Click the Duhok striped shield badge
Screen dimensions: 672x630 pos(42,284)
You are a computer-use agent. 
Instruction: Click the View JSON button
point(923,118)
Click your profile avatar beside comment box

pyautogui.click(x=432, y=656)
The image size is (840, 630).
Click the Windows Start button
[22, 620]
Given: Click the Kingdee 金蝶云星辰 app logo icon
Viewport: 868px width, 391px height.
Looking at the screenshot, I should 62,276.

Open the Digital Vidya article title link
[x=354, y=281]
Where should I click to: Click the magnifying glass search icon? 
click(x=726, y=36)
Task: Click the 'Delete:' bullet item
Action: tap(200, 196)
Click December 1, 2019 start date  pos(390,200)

◆ **Your instructions**
Everything from the line with "You are a computer-use agent." to the last line of the entries is to be written out exactly; omit all earlier lines.

◆ **Reply to the exercise**
You are a computer-use agent. 
Instruction: Click the View JSON button
point(923,118)
Click your profile avatar beside comment box

pyautogui.click(x=432, y=656)
The image size is (840, 630).
Click the Windows Start button
[22, 620]
Given: Click the Kingdee 金蝶云星辰 app logo icon
Viewport: 868px width, 391px height.
Looking at the screenshot, I should 62,276.

Open the Digital Vidya article title link
[x=354, y=281]
Where should I click to: Click the magnifying glass search icon? 
click(x=726, y=36)
Task: Click the 'Delete:' bullet item
Action: tap(200, 196)
Click December 1, 2019 start date  pos(390,200)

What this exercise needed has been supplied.